As we do so, working alongside Indonesians and citizens of other nations, there may well be some strange paradoxes. It is, for example, always noticeable that the attention span of much of the Western world is relatively short, and that, after a short time (and, often, extraordinary personal generosity) people get a bit bored and turn their attention to the next disaster, elsewhere, or to something distracting, such as a Royal wedding. That's a phenomenon different from, but compounded by, what some have described as compassion fatigue. Perhaps some Australian citizens can afford to get bored with the great international project on which we are now engaged. But Australia as a whole cannot afford to be. Indeed, if we give some appearance of rushing in and playing the hero at the crisis hour, but are thought to have slunk off once the work became tedious and less glamorous, it might do us more damage, in regional goodwill terms, than if we had not appeared at all.
The greater proportion of the people of Indonesia are little directly affected by the disaster, however much they are shocked and horrified and wonder how they can help. They live, like the people of western Sumatra, in villages with poor roads and communications, and most of their preoccupations are with their farms, their crops, the price of fuel and the high unemployment raging through Indonesia.

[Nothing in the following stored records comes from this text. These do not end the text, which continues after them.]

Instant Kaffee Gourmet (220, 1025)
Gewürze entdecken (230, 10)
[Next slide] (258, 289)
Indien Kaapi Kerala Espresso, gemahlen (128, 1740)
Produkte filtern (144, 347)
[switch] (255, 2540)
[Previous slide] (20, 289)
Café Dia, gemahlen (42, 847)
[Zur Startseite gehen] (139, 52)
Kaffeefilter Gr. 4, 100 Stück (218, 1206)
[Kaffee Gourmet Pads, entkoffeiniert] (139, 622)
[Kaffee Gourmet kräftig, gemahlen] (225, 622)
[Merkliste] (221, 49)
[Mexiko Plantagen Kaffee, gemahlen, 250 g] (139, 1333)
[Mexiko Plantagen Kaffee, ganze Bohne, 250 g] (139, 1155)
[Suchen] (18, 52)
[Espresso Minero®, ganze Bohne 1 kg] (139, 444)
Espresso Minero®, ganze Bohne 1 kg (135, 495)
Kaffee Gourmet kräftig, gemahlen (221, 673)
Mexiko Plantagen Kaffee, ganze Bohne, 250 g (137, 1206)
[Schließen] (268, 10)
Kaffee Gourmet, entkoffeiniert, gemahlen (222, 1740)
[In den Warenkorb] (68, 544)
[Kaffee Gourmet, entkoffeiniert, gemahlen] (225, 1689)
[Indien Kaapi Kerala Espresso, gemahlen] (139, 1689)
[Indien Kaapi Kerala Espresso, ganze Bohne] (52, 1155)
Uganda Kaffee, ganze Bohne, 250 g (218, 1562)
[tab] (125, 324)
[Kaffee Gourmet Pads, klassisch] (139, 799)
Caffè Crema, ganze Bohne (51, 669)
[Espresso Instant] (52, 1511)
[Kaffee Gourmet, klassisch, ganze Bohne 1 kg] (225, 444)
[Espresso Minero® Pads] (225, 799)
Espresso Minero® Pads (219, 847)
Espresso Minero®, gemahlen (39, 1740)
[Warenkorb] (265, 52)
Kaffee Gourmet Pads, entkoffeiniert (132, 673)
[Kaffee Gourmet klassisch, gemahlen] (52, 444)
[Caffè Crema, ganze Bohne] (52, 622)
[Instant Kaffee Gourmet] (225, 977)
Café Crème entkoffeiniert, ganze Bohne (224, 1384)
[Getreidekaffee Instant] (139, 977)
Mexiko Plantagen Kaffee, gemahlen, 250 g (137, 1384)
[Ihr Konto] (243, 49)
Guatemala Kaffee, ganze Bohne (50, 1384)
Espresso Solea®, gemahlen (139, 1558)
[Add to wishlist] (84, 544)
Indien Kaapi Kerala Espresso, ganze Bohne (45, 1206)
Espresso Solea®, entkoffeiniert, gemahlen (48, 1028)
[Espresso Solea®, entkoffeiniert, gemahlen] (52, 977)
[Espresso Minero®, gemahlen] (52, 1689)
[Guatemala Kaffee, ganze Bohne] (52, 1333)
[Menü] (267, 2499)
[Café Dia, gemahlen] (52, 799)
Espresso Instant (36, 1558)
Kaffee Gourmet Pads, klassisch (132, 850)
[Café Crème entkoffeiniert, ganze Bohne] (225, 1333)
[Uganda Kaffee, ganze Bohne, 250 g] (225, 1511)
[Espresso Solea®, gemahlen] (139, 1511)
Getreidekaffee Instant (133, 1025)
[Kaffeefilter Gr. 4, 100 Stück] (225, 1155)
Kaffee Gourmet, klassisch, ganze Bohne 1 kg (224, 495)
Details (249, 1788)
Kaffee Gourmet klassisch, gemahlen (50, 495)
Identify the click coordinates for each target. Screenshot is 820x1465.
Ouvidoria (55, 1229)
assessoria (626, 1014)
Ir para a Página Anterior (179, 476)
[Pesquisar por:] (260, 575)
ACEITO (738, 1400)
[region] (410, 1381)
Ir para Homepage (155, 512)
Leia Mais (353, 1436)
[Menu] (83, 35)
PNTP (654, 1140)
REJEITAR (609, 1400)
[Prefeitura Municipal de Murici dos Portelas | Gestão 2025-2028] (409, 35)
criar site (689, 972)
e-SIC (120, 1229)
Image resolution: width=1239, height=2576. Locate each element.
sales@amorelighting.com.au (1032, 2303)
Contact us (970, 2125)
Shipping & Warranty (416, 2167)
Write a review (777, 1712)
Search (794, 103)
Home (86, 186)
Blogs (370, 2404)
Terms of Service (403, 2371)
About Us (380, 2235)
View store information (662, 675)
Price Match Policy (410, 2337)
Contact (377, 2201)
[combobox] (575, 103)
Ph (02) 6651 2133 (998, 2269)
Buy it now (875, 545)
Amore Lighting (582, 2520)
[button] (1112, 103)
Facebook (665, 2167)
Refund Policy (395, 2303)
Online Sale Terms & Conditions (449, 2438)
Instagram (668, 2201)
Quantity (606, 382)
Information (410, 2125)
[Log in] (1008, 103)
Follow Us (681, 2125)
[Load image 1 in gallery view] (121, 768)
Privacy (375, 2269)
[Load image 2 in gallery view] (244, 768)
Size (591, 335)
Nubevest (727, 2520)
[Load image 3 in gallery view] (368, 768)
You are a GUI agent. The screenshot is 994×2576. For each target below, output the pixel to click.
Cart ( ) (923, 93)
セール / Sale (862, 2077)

Ironically, the attention of many of them will refocus on their own immediate problems probably rather more quickly than will the eyes of some of the people of the West. Perhaps their politicians, alert to public moods, will themselves waver in their determination to cut the red tape and get things done.
It will be likewise in some of the other countries affected. However many millions have been directly affected in India, for example, many hundreds of millions more will feel some empathy but soon turn to matters directly affecting themselves. It may come to seem an irony, and a frustration, that it will be the outside world, or those charged with representing our interests, that we are ploughing on as energy seems to dissipate. But this makes the task no less worth doing, indeed no less essential to be done. And if we succeed, it will truly be a happy, or a happier, year for all of us.